Aspirine, Doliprane ou Advil : ils ne seront plus en libre service à partir du 15 janvier


18 décembre 2019

L'aspirine et les anti-douleurs à base de paracétamol et d'ibuprofène, vendus sans ordonnance, ne seront plus en accès libre dans les rayons des pharmacies à partir du 15 janvier 2020 a annoncé l'agence du médicament (ANSM) ce mardi. L’objectif est de limiter les usages risqués.
À partir du 15 janvier, il faudra s'adresser au pharmacien en cas de maux de tête. Les médicaments contenant du paracétamol (Doliprane, Efferalgan, Dafalgan...), de l'ibuprofène (Advil, Nurofen...) ainsi que l'aspirine ne seront plus en accès libre dans les rayons mais obligatoirement rangés derrière le comptoir a annoncé mardi l'agence du médicament (ANSM), qui avait déjà rendu un avis en ce sens en octobre. 
L'objectif est de "favoriser le bon usage de ces médicaments d'utilisation courante", vendus sans ordonnance, et de limiter les risques liés au surdosage. Trop de paracétamol peut notamment provoquer de graves lésions du foie rappelle l'ANSM qui précise qu'un message "surdosage = danger" sera apposé "sur les boîtes des médicaments contenant du paracétamol afin d'alerter" sur les risques "dans les prochains mois".

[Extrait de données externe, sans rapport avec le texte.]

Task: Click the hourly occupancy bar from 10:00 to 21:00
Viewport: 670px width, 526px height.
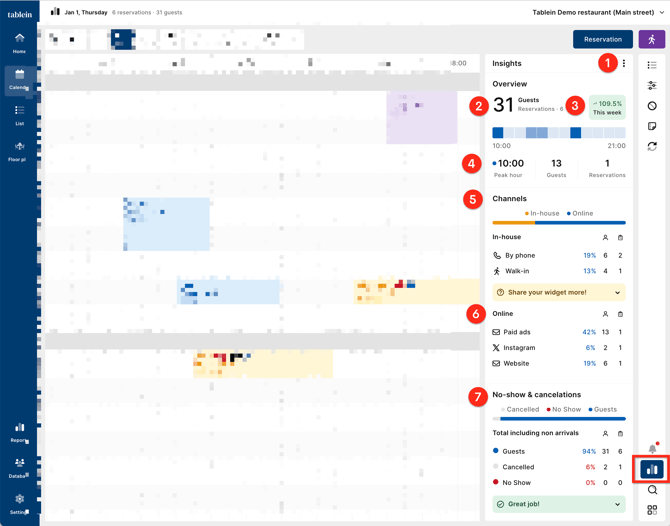Action: (x=559, y=132)
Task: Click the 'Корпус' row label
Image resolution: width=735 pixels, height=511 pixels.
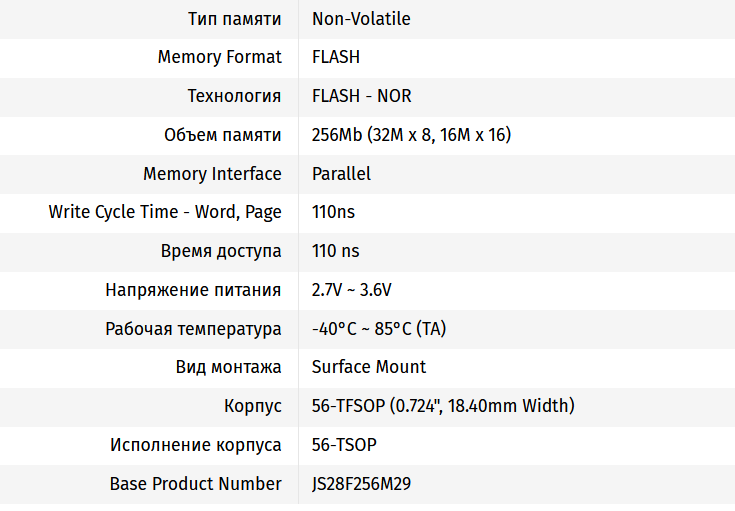Action: pos(253,406)
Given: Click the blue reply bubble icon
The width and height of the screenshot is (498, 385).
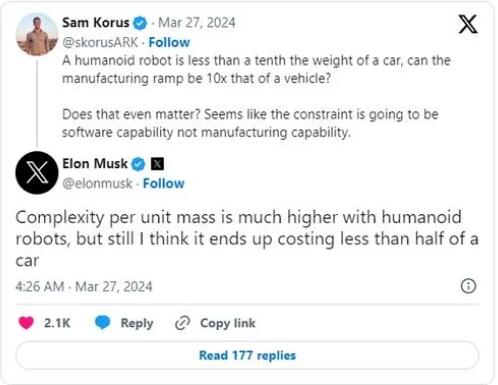Looking at the screenshot, I should [x=102, y=323].
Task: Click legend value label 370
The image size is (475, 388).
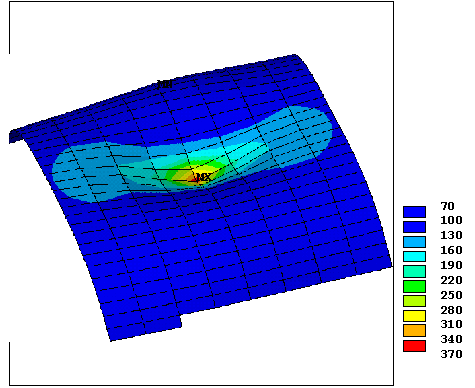Action: 452,354
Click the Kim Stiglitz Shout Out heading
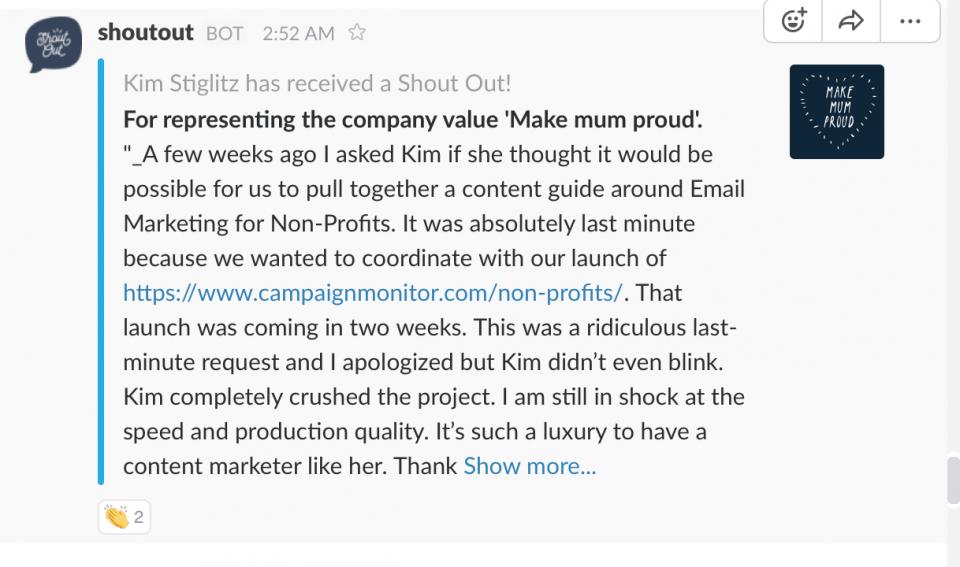Image resolution: width=960 pixels, height=567 pixels. click(x=317, y=83)
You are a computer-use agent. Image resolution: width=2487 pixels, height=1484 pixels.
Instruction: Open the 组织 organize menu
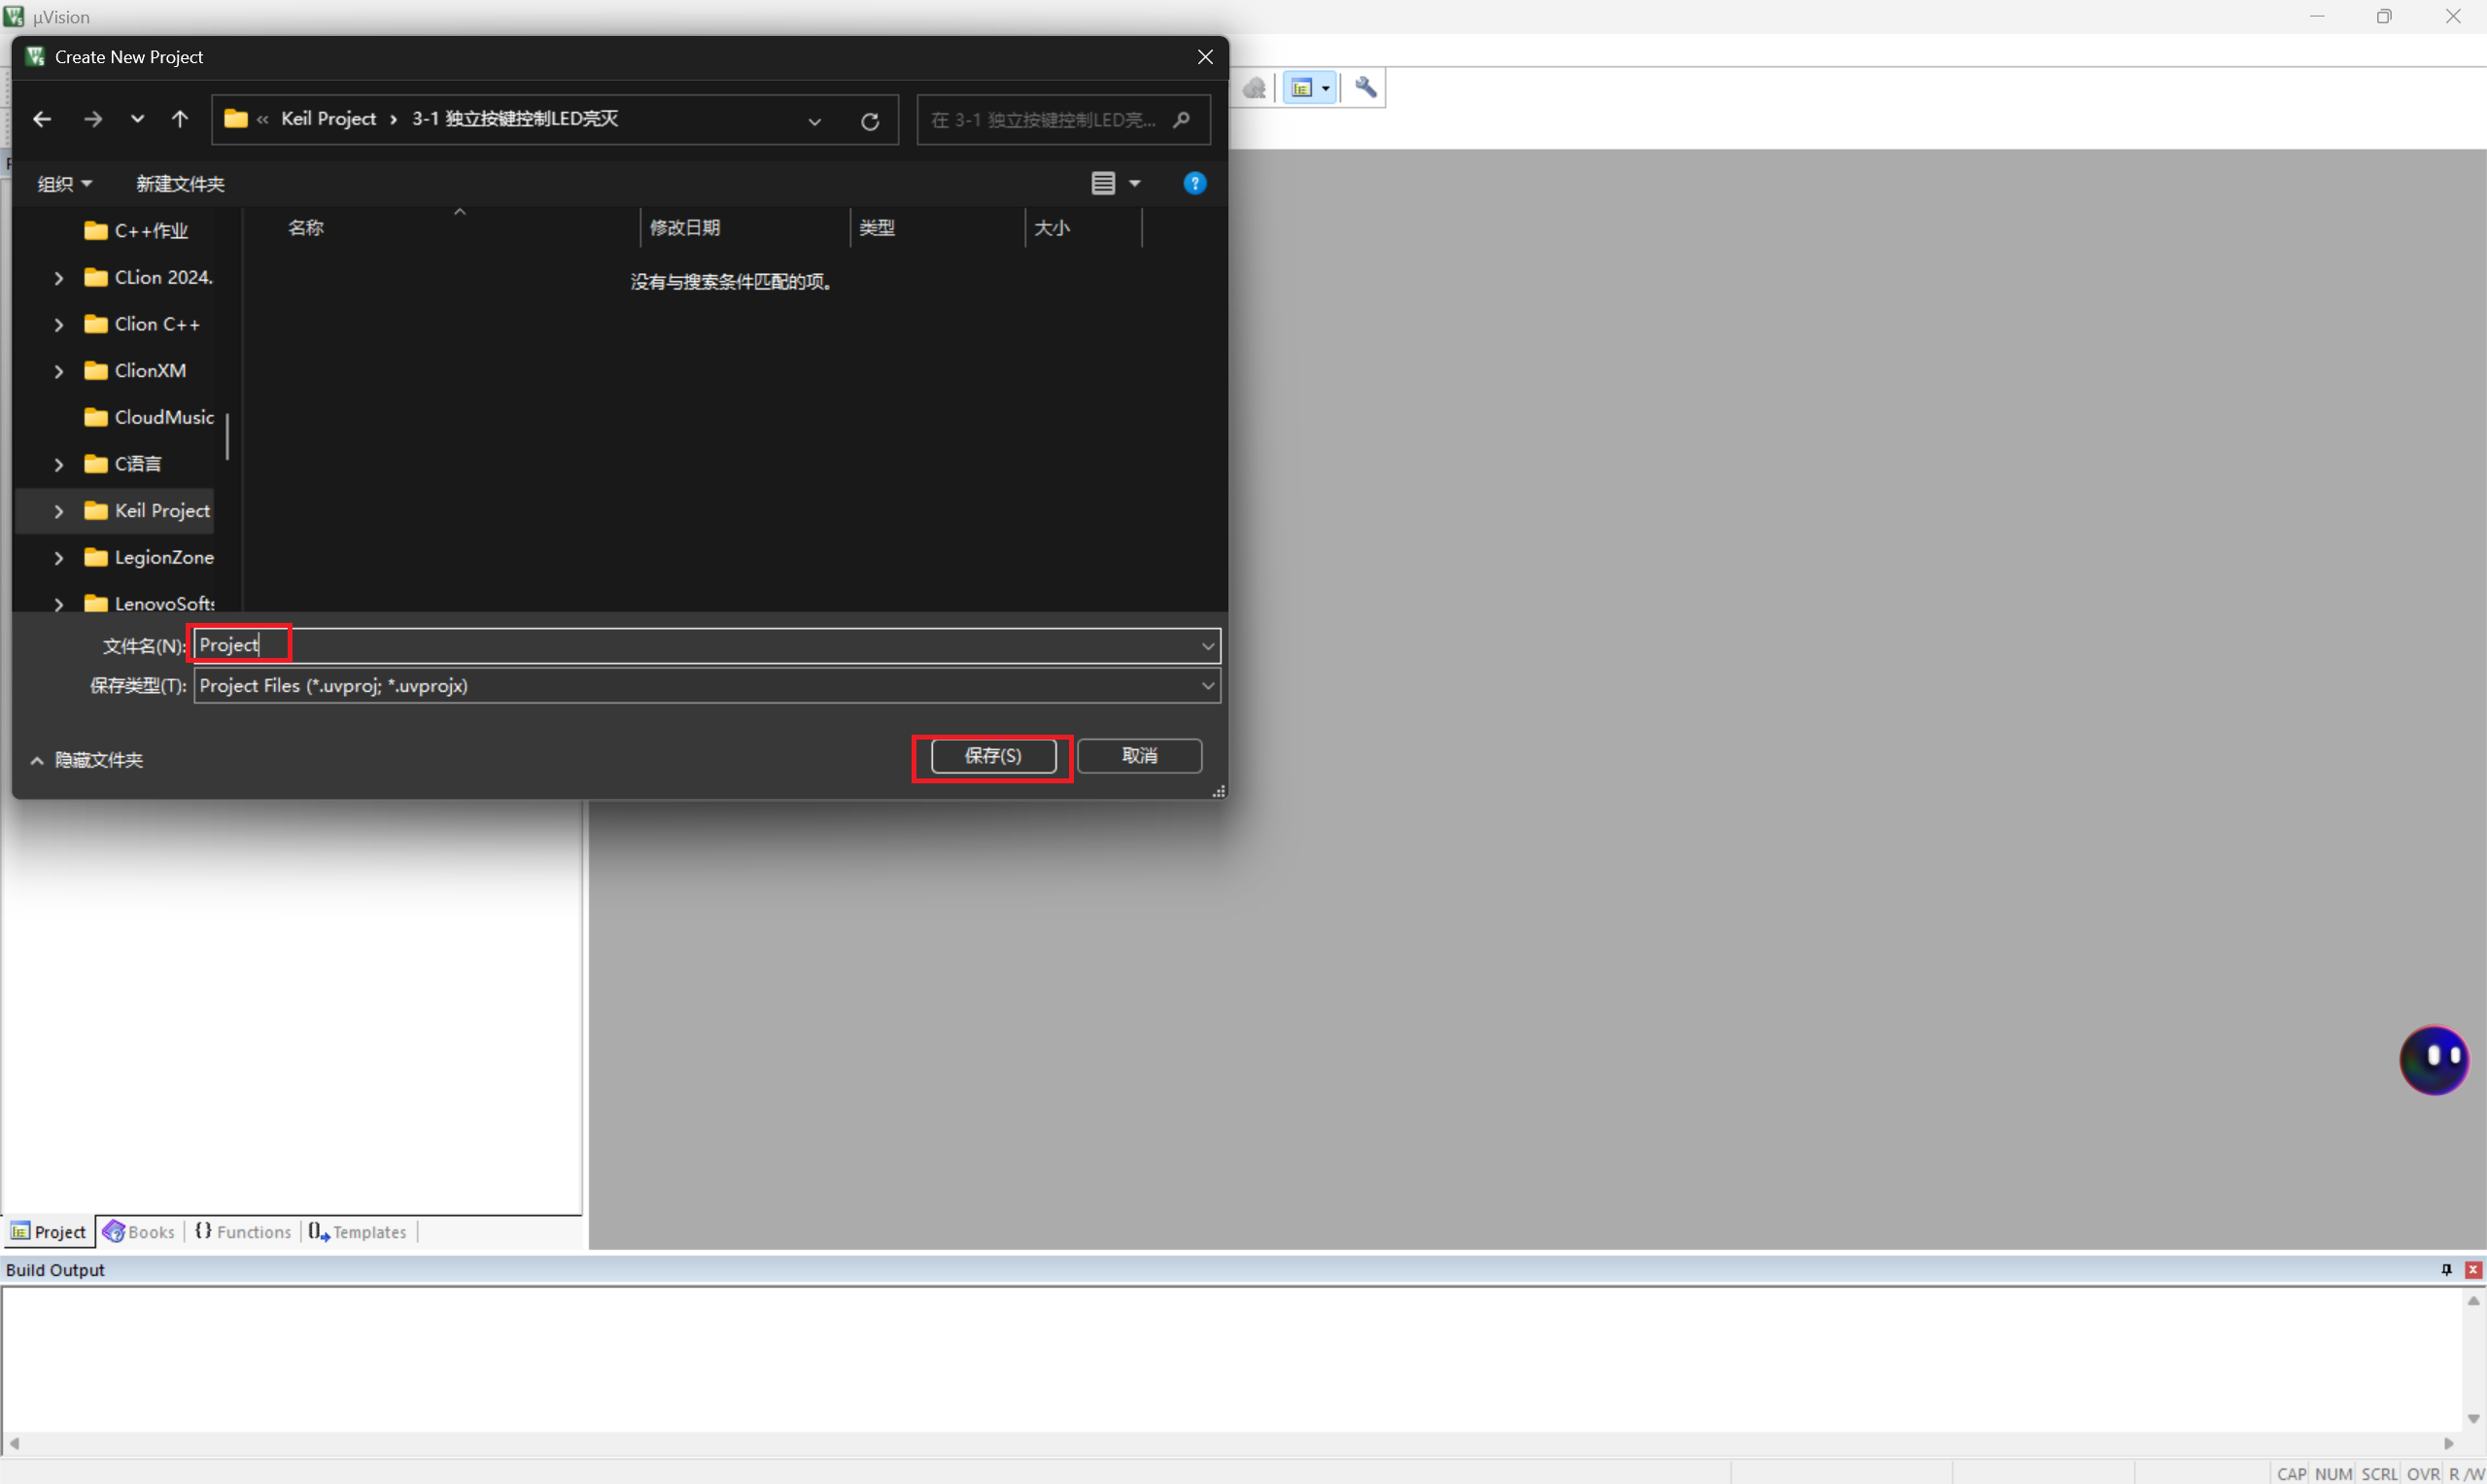[64, 184]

Dans certains cas, un surdosage peut même être mortel. L'enquête sur la mort, fin 2017, de Naomi Musenga à Strasbourg, a ainsi montré que le décès était "la conséquence d'une intoxication au paracétamol absorbé par automédication sur plusieurs jours".
L'ANSM rappelle que pour un adulte sain de plus de 50 kilos, la dose maximale de paracétamol est de 3 grammes par 24 heures, c'est-à-dire 1 gramme par prise avec un espace d'au moins 6 heures entre chaque prise.